*** Extracted data Section Begins ***
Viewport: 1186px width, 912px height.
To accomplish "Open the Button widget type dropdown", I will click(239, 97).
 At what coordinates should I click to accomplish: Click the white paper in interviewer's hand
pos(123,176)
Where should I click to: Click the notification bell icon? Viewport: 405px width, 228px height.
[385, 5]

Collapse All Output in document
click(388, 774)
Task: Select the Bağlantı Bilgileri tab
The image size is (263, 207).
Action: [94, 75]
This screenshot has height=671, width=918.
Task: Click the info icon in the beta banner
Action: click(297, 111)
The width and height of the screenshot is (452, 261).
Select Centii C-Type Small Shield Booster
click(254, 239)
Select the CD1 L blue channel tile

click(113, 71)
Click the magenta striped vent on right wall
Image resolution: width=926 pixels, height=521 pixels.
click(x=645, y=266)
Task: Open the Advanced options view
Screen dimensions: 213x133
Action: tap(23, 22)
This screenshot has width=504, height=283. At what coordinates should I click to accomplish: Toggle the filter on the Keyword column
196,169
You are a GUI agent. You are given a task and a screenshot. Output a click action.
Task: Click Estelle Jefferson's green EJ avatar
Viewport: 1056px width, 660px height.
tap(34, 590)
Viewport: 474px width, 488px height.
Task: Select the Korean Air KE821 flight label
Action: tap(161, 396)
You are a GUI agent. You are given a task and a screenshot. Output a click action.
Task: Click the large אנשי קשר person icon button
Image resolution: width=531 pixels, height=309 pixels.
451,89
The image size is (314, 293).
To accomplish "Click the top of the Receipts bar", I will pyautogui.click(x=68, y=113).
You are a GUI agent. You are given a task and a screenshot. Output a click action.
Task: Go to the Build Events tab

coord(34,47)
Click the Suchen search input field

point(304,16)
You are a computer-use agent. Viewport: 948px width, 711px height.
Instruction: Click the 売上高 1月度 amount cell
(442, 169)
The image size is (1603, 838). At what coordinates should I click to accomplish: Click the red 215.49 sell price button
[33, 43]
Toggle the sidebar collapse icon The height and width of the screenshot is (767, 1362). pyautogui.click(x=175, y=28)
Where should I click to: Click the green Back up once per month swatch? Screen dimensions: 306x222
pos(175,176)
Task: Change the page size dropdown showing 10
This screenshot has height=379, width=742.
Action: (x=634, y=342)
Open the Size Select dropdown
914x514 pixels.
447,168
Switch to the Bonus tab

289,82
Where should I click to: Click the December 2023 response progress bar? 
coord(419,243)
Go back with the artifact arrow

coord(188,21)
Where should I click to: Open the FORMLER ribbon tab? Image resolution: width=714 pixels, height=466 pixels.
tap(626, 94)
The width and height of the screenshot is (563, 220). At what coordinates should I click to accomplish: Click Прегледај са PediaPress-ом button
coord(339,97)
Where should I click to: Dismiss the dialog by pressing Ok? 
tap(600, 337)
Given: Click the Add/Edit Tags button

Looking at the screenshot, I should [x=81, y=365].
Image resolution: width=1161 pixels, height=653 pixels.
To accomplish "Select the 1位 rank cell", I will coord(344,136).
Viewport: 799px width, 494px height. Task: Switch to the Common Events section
*** Extracted data Section Ends ***
▶ _Problem to work on_
Where a line of the records includes "dropdown", copy it.

▶ _Output_
To accomplish "Open the Button widget type dropdown", I will click(239, 97).
Task: Change the page size dropdown showing 10
Open the Size Select dropdown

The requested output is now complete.